What the task asks: Could you pull out, word for word, the stretch of items below that opens with the line containing "Where should I click to: Click quantity" and closes with the line containing "[x=48, y=116]", both of those lines included?

-- begin Task input --

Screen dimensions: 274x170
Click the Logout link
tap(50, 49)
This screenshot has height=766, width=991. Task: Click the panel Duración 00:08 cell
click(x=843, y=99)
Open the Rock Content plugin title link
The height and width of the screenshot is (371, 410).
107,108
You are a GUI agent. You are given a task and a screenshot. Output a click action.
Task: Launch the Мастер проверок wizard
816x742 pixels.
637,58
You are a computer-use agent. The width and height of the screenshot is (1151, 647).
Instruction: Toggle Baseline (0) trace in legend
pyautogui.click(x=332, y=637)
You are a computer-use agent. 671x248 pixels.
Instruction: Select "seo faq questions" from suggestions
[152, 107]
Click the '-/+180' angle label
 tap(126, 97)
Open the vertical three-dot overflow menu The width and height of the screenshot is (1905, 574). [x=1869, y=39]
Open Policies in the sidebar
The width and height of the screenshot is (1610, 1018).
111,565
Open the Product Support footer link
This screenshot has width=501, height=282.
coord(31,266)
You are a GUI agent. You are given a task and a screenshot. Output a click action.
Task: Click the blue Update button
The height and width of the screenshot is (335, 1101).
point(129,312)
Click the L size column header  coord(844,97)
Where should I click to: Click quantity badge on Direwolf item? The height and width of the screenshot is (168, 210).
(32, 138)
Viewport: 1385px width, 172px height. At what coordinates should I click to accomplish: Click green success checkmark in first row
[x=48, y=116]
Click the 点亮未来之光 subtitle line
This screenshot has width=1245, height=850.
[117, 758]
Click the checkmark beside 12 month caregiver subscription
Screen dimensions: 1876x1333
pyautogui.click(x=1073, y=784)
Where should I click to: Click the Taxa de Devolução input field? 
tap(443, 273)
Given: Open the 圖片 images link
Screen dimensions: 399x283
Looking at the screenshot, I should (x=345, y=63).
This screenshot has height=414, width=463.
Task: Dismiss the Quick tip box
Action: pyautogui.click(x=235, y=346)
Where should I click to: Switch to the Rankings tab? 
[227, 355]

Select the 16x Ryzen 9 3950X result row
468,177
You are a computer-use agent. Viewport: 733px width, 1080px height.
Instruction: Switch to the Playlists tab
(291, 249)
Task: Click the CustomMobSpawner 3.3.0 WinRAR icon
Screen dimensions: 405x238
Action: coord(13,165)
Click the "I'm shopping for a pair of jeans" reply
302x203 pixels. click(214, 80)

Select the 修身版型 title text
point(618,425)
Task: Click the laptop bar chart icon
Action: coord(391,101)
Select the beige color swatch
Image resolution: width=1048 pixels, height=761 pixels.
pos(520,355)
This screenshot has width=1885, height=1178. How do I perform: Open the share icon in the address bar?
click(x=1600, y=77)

-- end Task input --

Output for this exercise:
Where should I click to: Click quantity badge on Direwolf item? The height and width of the screenshot is (168, 210).
(32, 138)
Viewport: 1385px width, 172px height. At what coordinates should I click to accomplish: Click green success checkmark in first row
[x=48, y=116]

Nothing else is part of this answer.